Ben bayağılık ve sefihlikle dolu olan düzenin en büyük varisiyim. Dostoyevski’nin “İnsanlarından”, Ahmet Altan’ın ”yazdıkları değil kendisi bayağı olan” yazarlarından daha bayağıyım. Öyle ki ben ahlak bilmem, şeref bilmem... Çalışmak ve azim mi? Onları tanımıyorum bile. Canımınistediği kuralları koyar, bütün paramı kumarda yerim. Biri dönüp bana ”Hiç utanmaz mısın? Kaç yaşına geldin, hâlâ bunları mı yapıyorsun? Cennet cehennem nedir bilmez misin be adam!” dediğinde hiç utanmadan hatta tuhaf bir vakurlukla şunları söyleyebilirim: ”Sizin küçük günahlarınız bundan daha mı şerefli?” Çünkü o an onları küçümsemek ve onlara tepeden bakmak, bu farkında olduğum bütün sorunları uzun bir süre unutturur.
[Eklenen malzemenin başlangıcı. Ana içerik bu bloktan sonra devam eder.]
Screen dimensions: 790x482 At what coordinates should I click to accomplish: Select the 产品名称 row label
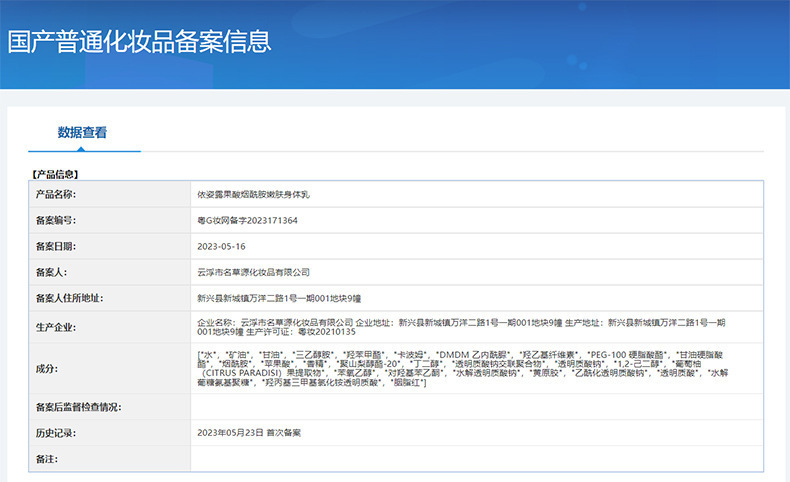(56, 194)
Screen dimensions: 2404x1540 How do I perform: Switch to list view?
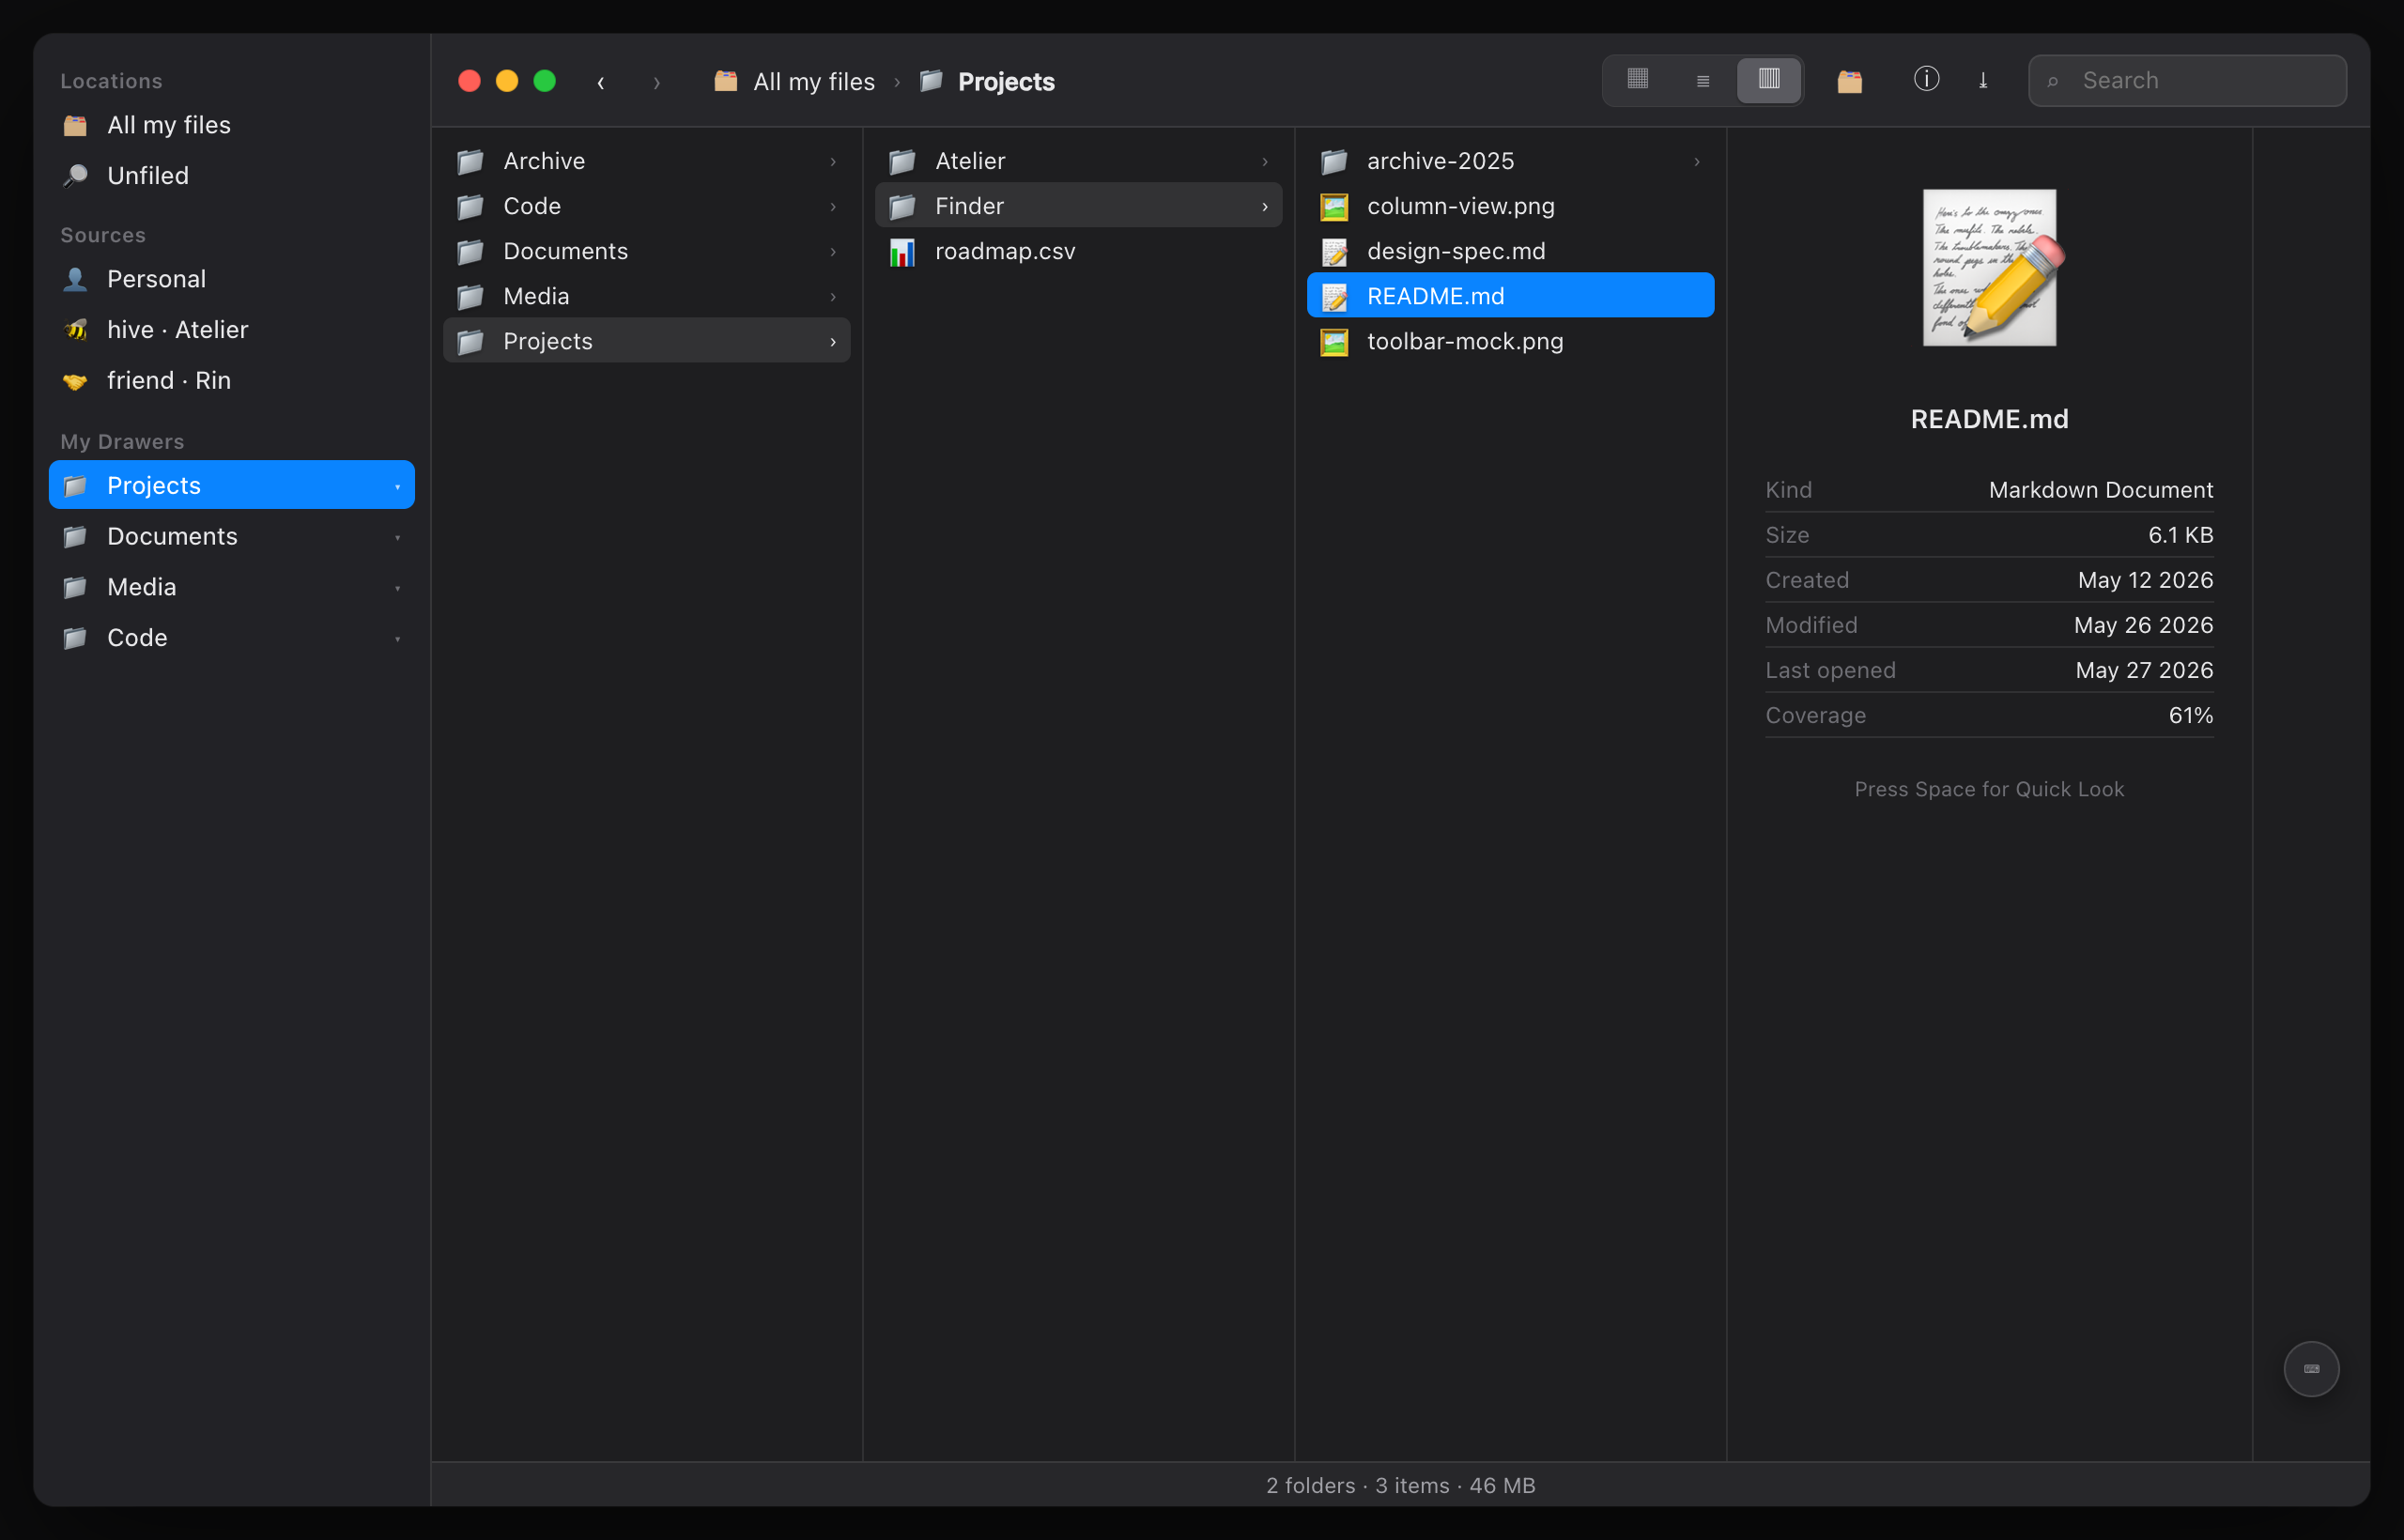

Adeta ilahi bir güç hâline geliyormuş gibi hissederim. Sanırım bu hovarda dünyada beni tatmin eden nadir şeylerden biri bu. Bunlar, “küçük“ günahlarımın olduğu bu yarayı yavaş yavaş küçültüyor. İyileşip iyi bir insan, iyi bir memur olacağım; 10. derecede takılı kaldığım yirmi yıllık memurluğumu sonunda yükselişe geçireceğim, belki ben de bayağı bir zengin olurum.


Ah ben kimi kandırıyorum! Ben de herkes gibi şu kati düzenin bir çocuğuyum. Yaptıklarım değişmez. Ben bayağı bir herifim. Kendi günahlarını görmez,

tanrıtanımaz... Sadece insanları küçük düşürmek, yaptıkları hataları -tabii bu hataları benim yapmış olmam daha çok zevk verir bir hâle sokuyor- suratlarına çarpmak, bir de bunun üstüne tecessüs etmek... Her birimiz bunları okudukça ayrı ayrı zevkler alıyoruz, bu kati bir mahiyettir. Hepimizin kaçtığı bunun gibi gizli bir ben vardır. İşte bu yüzden bayağıyız. Benim gibi insanlar hayatları boyunca bu farkındalıkla boğulacaklar. Bizi diğerlerinden daha aciz bir varlık yapan neden bu: Biz kabullenen bayağılarız. Acılardan zevk aldığımızı haykırabiliyoruz.